The one good thing with blog is it is not very open for discussions. Of course at least mine. I  dislike lengthy  forum discussions about what I wrote or said.  There could be thousand ways of  contradicting you. I basically feel it is not my responsibility to subject my self for interrogations because I do that myself thousand times before I write some thing.  I presumed it to be some what like journal, an artistic journal where I can put all my thoughts in a sequence and present a concept or  idea. Through blogging I   reflected even  on frivolous  things which came to my mind.  Who wants it any way? Nevertheless  I keep churning them  in  my inner layers of heart and brain.I  have  spent great portion of life generating them than in contemplating on  how to arrange my wardrobe or clean my kitchen. It is a practical thinking?  Many said it is not.  For some body who loves thinking cleaning a household  mess is not really productive. For some body who wants to spend  every second of his life in materialism it isn't worth a penny. I don't know whether I should regret my unworldliness or pat my own shoulder for doing an unusual  thinking about certain things  which don't bother any body in this world. 

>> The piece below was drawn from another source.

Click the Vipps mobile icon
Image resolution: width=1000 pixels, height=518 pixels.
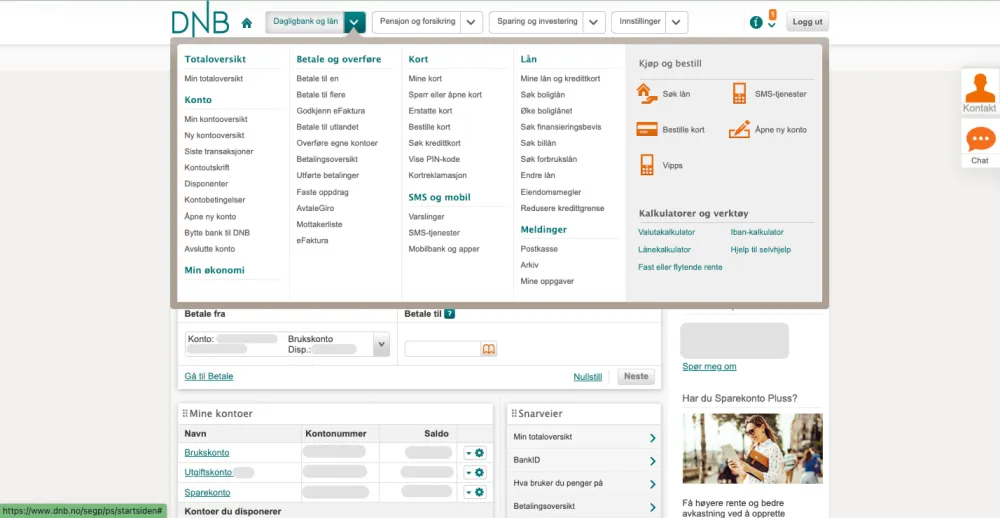(x=646, y=165)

One thing I found during Face Book  escapades was that  I  have a vast enthusiasm to participate in conversations and also I never converse the way others do.I have loads of citations to make.  My derivations are generally byproducts of my past experiences . But curiously very few times I get convinced with what I listen unless it is delivered from an learned  soul.   

One great discovery during my Face Book days that  I made was  some kind of fresh thinking  in younger lot. They explore , share and are more into practical thinking and jovial about bitter facts in life. Their avenues are wider and lot more.  Good to know more about this new world and their beliefs. They don't speak of idealism but hold it  in some other form.They strongly believe in humanism. They hardly cling to the conventions.  

I learn , see many  petty things in every day news which don't deserve deeper  attention. I have an itching to scribble some thing on these matters. Some time I wonder no body seem to care about them. Really? Yes. Then why is it so important to you? Because I see lot of potential danger or trend in it. Is it so? May be or even may not be. It makes headlines when some explosive  kills  so many. But when it is put down silently by two cops who will care for it ? Hardly they find a place in any column. But I always prefer the second kind of solution for problem. 

  In Face book  all your pages are deleted in four days time. Where will you find them again? No where. Then what are you  carrying? Face Book is probably meant for  knowing others. I also found a purpose. I am knowing my self.  I am trying to know myself by putting across what I think.  I am eagerly waiting to evaluate myself. I am waiting to see how I can rip off the most unwanted heavy jackets I am wearing through out. Through this Face Book  I am  sending  my brain child to ablution.